The following list in an extract of the itom cheatsheet (http://itom.bitbucket.io/media.html) and shows major operations on numpy.arrays and itom.dataObjects:

np.array (import numpy as np)	itom.dataObject (import itom)
arr=np.ndarray([2,3],’uint8’)	dObj = dataObject([2,3],’uint8’)	create a randomly filled 2x3 array with type uint8
arr=np.array([[1,2,3],[4,5,6]])	dObj =dataObject([2,3],data=(1,2,3,4,5,6))	create the 2x3 array [1,2,3 ; 4,5,6]
arr=np.array(dObj, copy = False)	dObj =dataObject(arr)	convert np.array <-> dataObject (shallow copy if possible)
arr.ndim	dObj.ndim	Returns number of dimensions (here: 2)
arr.shape	dObj.shape	Returns size tuple (here: [2,3])
arr.shape[0]	dObj.shape[0]	Returns size of first dimensions (here: y-axis)
c=arr[0,1]; arr[0,1]=7	dObj[0,1]; b[0,1]=7	Gets or sets the element in the 1st row, 2nd col
c=arr[:,1:3] or	c=dObj[:,1:3] or	Returns shallow copy of array containing the 2nd and 3rd columns
c=arr[0:2,1:3]	c= dObj [0:2,1:3]
arr[:,:]=7	dObj[:,:]=7	sets all values of array to value 7
arr.transpose() (shallow copy)	dObj.trans() (deep copy)	transpose of array
np.dot(arr1,arr2)	dObj1 * dObj2 (float only)	matrix multiplication
arr1 * arr2	dObj1.mul(dObj2)	element-wise multiply
arr1 / arr2	dObj1.div(dObj2)	element-wise divide
arr1 +,- arr2	dObj1 +,- dObj2	sum/difference of elements
arr1 +,- scalar	dObj1 +,- scalar	adds/subtracts scalar from every element in array
arr1 &,\| arr2	dObj1 &,\| dObj2	element-wise, bitwise AND/OR operator
arr2 = arr1	dObj2 = dObj1	referencing (both still point to the same array)
arr2 = arr1.copy()	dObj2 = dObj1.copy()	deep copy (entire data is copied)

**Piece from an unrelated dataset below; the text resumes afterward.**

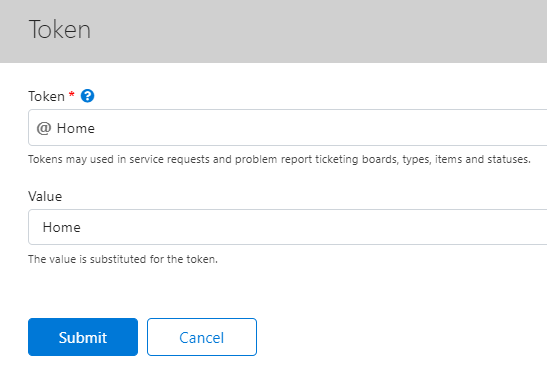The height and width of the screenshot is (370, 547).
Task: Click the "value is substituted for the token" hint
Action: click(123, 259)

arr2 = arr1.astype(newtype)	dObj2 = dObj1.astype(‘newtypestring’)	type conversion
arr = np.zeros([3,4],’float32’)	dObj = dataObject.zeros([3,4], ‘float32’)	3x4 array filled with zeros of type float32
arr = np.ones([3,4],’float32’)	dObj = dataObject.ones([3,4], ‘float32’)	3x4 array filled with ones of type float32
arr = np.eye(3,dtype=’float32’)	dObj = dataObject.eye(3, ‘float32’)	3x3 identity matrix (type: float32)
arr2 = arr1.squeeze()	dObj2 = dObj1.squeeze()	converts array to an array where dims of size 1 are eliminated (deep copy if necessary)
np.linspace(1,3,4)		4 equally spaced samples between 1 and 3, inclusive
[x,y] = np.meshgrid(0:2,1:5)		two 2D arrays: one of x values, the other of y values
np.linalg.inv(a)		inverse of square matrix a
x=np.linalg.solve(a,b)		solution of ax=b (using pseudo inverse)
[U,S,V] = np.linalg.svd(a)		singular value decomposition of a (V is transposed!)
np.fft.fft2(a), np.fft.ifft2(a)		filter available (Inverse) 2D fourier transform of a
a[a>0]=5	a[a>0] = 5	sets all elements > 0 of a to 5
a[np.isnan(a)]=0	a[np.isnan(a)]=5	sets all NaN values of a to 5
arr2 = arr1.reshape([3,2])	dObj2 = dObj1.reshape([3,2])	reshapes arr1 to new size (equal number of items)

For a detailed methods-summery of the dataObject see itom Script Reference.